TASK TO COMPLETE: Arrange the records as a Markdown table with the columns "No." and "Line", one numbered row per line and no rows for blank lines. Begin at the line that has "This screenshot has width=1232, height=968." and stop after the line that has "point(423,81)", leaving out everything else.

ROWS:
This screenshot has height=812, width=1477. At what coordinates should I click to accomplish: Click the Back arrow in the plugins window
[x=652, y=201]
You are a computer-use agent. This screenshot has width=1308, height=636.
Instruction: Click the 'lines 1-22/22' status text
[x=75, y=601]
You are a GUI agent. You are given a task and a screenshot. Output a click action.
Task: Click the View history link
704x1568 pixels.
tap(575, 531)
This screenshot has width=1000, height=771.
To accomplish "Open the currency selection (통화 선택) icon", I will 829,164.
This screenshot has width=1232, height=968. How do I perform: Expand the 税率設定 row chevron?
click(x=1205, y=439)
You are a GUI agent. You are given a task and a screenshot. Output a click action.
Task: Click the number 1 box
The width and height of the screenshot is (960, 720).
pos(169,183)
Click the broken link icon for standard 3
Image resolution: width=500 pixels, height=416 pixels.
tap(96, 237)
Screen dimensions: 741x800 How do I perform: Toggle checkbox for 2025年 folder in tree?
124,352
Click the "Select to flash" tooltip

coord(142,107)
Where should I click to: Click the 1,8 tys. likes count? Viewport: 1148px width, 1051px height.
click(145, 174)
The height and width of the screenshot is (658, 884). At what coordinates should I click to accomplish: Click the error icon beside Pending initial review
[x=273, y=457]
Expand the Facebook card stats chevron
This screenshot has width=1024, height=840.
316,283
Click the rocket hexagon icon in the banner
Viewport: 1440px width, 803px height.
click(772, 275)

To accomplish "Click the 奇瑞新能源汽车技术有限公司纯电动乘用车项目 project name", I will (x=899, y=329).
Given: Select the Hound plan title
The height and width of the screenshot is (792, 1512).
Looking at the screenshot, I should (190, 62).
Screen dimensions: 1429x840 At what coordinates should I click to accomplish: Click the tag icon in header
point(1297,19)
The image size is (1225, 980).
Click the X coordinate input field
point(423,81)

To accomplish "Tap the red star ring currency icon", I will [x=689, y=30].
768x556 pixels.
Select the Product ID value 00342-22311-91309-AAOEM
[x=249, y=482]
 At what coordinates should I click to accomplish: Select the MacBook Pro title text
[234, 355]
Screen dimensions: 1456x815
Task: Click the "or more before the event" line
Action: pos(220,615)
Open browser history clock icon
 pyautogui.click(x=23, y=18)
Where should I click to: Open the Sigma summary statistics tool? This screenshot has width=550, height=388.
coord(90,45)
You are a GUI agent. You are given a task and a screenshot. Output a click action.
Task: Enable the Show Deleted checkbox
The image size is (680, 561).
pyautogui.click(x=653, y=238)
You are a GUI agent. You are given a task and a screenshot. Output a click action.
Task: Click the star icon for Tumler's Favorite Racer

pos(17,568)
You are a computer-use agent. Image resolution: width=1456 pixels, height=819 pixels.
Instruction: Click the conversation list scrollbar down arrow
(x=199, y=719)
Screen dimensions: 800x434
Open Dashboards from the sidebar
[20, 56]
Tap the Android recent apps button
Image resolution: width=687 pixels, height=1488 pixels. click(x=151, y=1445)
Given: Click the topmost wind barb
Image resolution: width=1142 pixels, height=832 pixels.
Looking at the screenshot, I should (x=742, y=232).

ANSWER TO THIS TASK:
| No. | Line |
|---|---|
| 1 | This screenshot has width=1232, height=968. How do I perform: Expand the 税率設定 row chevron? |
| 2 | click(x=1205, y=439) |
| 3 | You are a GUI agent. You are given a task and a screenshot. Output a click action. |
| 4 | Task: Click the number 1 box |
| 5 | The width and height of the screenshot is (960, 720). |
| 6 | pos(169,183) |
| 7 | Click the broken link icon for standard 3 |
| 8 | Image resolution: width=500 pixels, height=416 pixels. |
| 9 | tap(96, 237) |
| 10 | Screen dimensions: 741x800 How do I perform: Toggle checkbox for 2025年 folder in tree? |
| 11 | 124,352 |
| 12 | Click the "Select to flash" tooltip |
| 13 | coord(142,107) |
| 14 | Where should I click to: Click the 1,8 tys. likes count? Viewport: 1148px width, 1051px height. |
| 15 | click(145, 174) |
| 16 | The height and width of the screenshot is (658, 884). At what coordinates should I click to accomplish: Click the error icon beside Pending initial review |
| 17 | [x=273, y=457] |
| 18 | Expand the Facebook card stats chevron |
| 19 | This screenshot has width=1024, height=840. |
| 20 | 316,283 |
| 21 | Click the rocket hexagon icon in the banner |
| 22 | Viewport: 1440px width, 803px height. |
| 23 | click(772, 275) |
| 24 | To accomplish "Click the 奇瑞新能源汽车技术有限公司纯电动乘用车项目 project name", I will (x=899, y=329). |
| 25 | Given: Select the Hound plan title |
| 26 | The height and width of the screenshot is (792, 1512). |
| 27 | Looking at the screenshot, I should (190, 62). |
| 28 | Screen dimensions: 1429x840 At what coordinates should I click to accomplish: Click the tag icon in header |
| 29 | point(1297,19) |
| 30 | The image size is (1225, 980). |
| 31 | Click the X coordinate input field |
| 32 | point(423,81) |